Ahead of his trip to the United States, King Carl XVI Gustaf of Sweden sat down for an interview with the AP, where he asked Americans to be more environmentally aware. 
The King confessed that he is toning down his own carbon emissions. He added he drives an ethanol-fueled Volvo to work and hopes to start small-scale biofuel production at his farm outside Stockholm.
“If my dreams come true I’m going to put up a small biogas plant just using manure from my cattle,” the 62-year-old monarch said in a rare interview with U.S. media at the Royal Palace. “You can use it for heating the house.”
Carl Gustaf will be in the United States this Wednesday until Saturday. He will attend energy seminars in New York and Detroit, and a groundbreaking ceremony for a planned biogas plant in Flint, Michigan, that would be modeled after a similar facility in Sweden.
If scheduling allows it, the King will also test drive some green cars from General Motors and Ford.
King Carl Gustaf admitted that he had viewed the documentary, “An Inconvenient Truth” by former Vice President Al Gore, and found it to be truthful.
“I liked it,” he said. “Everything he said I heard before and I thought (it) was right.”
As King of one of the leading countries of alternative fuels, His Majesty suggested Americans need to take the threat of global warming more seriously.
“There are still a lot of people who don’t see the necessity in solving these problems,” he said. “This is the biggest issue ever.”

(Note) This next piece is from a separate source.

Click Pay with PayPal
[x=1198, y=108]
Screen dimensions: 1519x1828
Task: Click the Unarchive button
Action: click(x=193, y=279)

He declined to say whether the U.S. ought to join international efforts for a new global treaty on greenhouse gas emissions, but called for serious reflection.
“I’m not going to discuss what you are going to do in your country. That is (for) your politicians. But you just have to think twice,” said the king, who has no political power. “We just have to work together around the globe to solve this.”